**WORK TO BE COMPLETED**
Count the lines in the data below that contain the string "width", and reply with the number alone.

**EXCERPTED DATA**

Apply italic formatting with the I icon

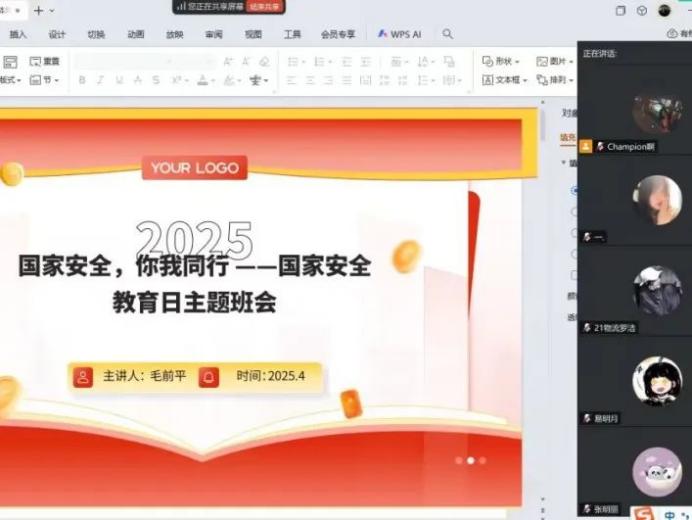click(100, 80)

---

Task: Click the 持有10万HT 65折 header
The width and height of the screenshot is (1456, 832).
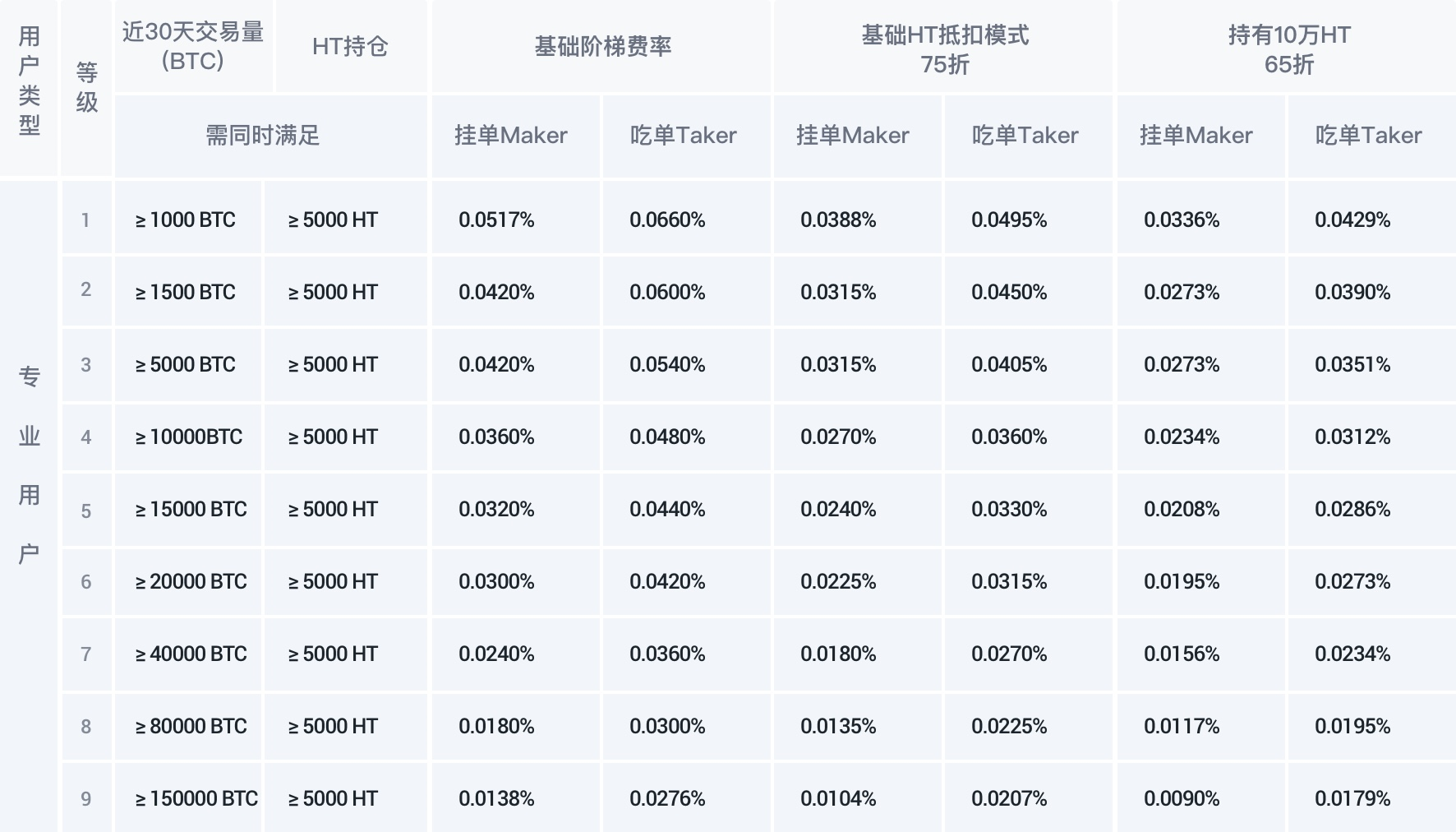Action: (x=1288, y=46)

==

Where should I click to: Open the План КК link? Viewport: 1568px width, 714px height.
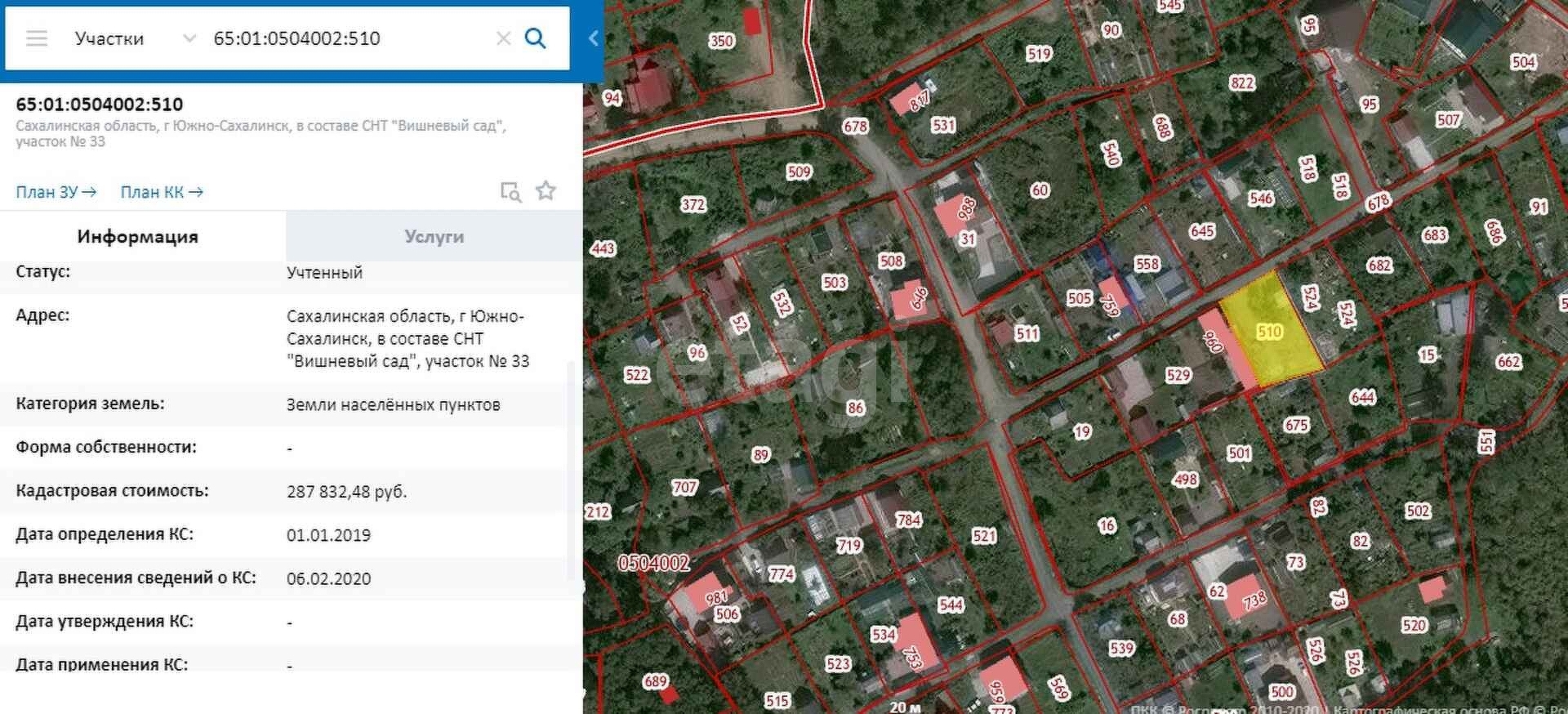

**EXERCISE RESPONSE**
2